Как поживаете, сударыня? Не сообщите ли что-либо о себе? Или вы решили наказывать меня за долгое молчание? Слишком уж суровая кара со стороны такой справедливой особы, как вы, и к тому же она несоразмерна вине. Ведь не можете же вы усомниться в моем сердце? Для этого вы слишком хорошо его знаете. Ваше молчание сродни неблагодарности и забвению. Ради всего святого! Не забывайте, что на всем божьем свете нет у меня никого, кого бы я любила и почитала больше, чем вас; вам следует любить меня если не по велению сердца, то хотя бы из здравого смысла. Дочь ваша несколько раз оказывала мне честь своими посещениями; не будь я до такой степени занята, мы виделись бы с ней чаще, — я ведь всегда очень ее любила, а теперь, признаться, полюбила еще больше. Эту фразу люди неблагожелательные могли бы истолковать неверно в том смысле, что вы-де злонамеренно старались отдалить нас друг от друга. Но людям здравомыслящим и знающим человеческое сердце легко понять, что чем дальше от нас предмет нашей любви, тем дороже становится нам все, что до него относится.

Я все это время жила надеждой на путешествие в Пон-де-Вель, которое позволило бы мне съездить повидаться с вами. Однако с грустью убеждаюсь, что до тех пор немало еще воды утечет. Меня все кормят обещаниями, и чует мое сердце, что они решили пока этого путешествия не предпринимать. Очень мне это досадно; им доставляет удовольствие обнадеживать меня, чтобы вслед за тем эти надежды разрушать. Иногда я твердо решаю выказывать перед ними полное безразличие по этому поводу, но всякий раз мне так и не удается скрыть свою радость или печаль.

…У герцога{23} был небольшой удар, но он уже выздоравливает. На рынке говорят, что вот-де кривого и смерть не берет оттого, что слишком злой, а принц оттого умер, что был добрым. Эти бедные люди, бог знает почему, приписывают ему доброту — должно быть, потому, что никогда не видели от покойного ни добра, ни зла.

Как только представится к тому случай, пришлю вам одну книгу, которая имеет здесь большой успех, — «Путешествие Гулливера», перевод с английского, автор ее — доктор Свифт.
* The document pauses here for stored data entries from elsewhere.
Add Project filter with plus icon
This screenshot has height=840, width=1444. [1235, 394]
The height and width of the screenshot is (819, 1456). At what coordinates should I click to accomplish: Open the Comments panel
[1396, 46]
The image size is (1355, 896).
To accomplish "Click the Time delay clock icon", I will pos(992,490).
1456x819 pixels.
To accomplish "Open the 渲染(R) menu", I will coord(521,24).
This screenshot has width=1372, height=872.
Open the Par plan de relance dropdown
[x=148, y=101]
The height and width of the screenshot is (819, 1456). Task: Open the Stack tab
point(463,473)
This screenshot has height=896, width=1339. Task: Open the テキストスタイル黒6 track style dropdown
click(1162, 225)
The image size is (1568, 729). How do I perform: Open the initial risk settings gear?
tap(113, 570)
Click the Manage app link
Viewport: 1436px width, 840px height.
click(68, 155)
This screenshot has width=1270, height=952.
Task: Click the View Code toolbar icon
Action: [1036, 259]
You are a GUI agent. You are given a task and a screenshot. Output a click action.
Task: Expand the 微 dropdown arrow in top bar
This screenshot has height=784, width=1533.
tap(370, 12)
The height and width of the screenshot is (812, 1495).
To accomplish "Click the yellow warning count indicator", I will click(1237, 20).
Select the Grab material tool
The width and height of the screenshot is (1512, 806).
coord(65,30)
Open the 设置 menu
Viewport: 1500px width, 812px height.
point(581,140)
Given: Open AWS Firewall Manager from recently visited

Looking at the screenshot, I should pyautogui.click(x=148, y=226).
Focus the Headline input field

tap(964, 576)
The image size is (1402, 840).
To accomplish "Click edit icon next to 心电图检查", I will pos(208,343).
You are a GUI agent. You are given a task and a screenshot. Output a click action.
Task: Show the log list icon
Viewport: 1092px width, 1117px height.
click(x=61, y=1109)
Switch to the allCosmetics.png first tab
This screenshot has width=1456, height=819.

Книга весьма забавная — много в ней остроумия, выдумки и тонкой насмешливости. Детуш написал премилую комедию «Женатый философ»{24}; есть в ней и чувство и хороший вкус, но до таланта Мольера ему далеко. Еще идет «Критика» того же сочинителя — это панегирик «Женатому философу», и, говорят, довольно плохо.

Ваше поручение постараюсь выполнить как можно скорее. Вы обижаете меня, полагая, будто оно может сколько-нибудь меня обременить. Нет, сударыня; да прикажи вы завтра, чтобы я из любви к вам ходила на голове, я с радостью вам повинуюсь, верьте этому, если не хотите смертельно меня огорчить. То место вашего письма, где вы пишете, что мы больше не увидимся, заставило так сжаться мое сердце, что я чуть не заплакала. Нет, что бы ни случилось, я непременно вас увижу, если, конечно, до тех пор не умру. Но ведь здоровье мое не столь уж дурно; так что позвольте мне надеяться, что я не раз еще обниму вас, прежде чем умру.

Вы спрашиваете меня о шевалье. Он в Перигоре, со здоровьем у него там, как всегда, довольно скверно. Он уверяет, что причин для беспокойства нет. Ко мне он относится нежнее, чем когда-либо, и письма пишет такие же, как те, что я давала вам читать в карете незадолго до вашего отъезда. Когда бы я посмела, я послала бы вам с них копии, но слишком уж он меня в них хвалит; однако они так превосходно написаны, что если не знать, о ком в них идет речь, поистине могут привести в восхищение. Никаких парижских новостей я не знаю, сюда они ко мне не доходят, живу здесь словно на краю света — работаю на винограднике, тку пряжу, из которой буду шить себе рубашки, охочусь на птиц. Получила несколько писем от госпожи Найт. Она пишет, что в замужестве своем счастлива и, с тех пор как они поженились, живет в Баттерси; а вот господин Болингброк{25}, сдается мне, не слишком доволен. Не иначе как на милорда нашло умопомрачение, что он так выдал замуж свою дочь. Вы бы поступили разумнее. Надобно было предоставить вам действовать по вашему усмотрению и ни на чем не настаивать. Прощайте, сударыня, не лишайте меня и впредь вашего расположения.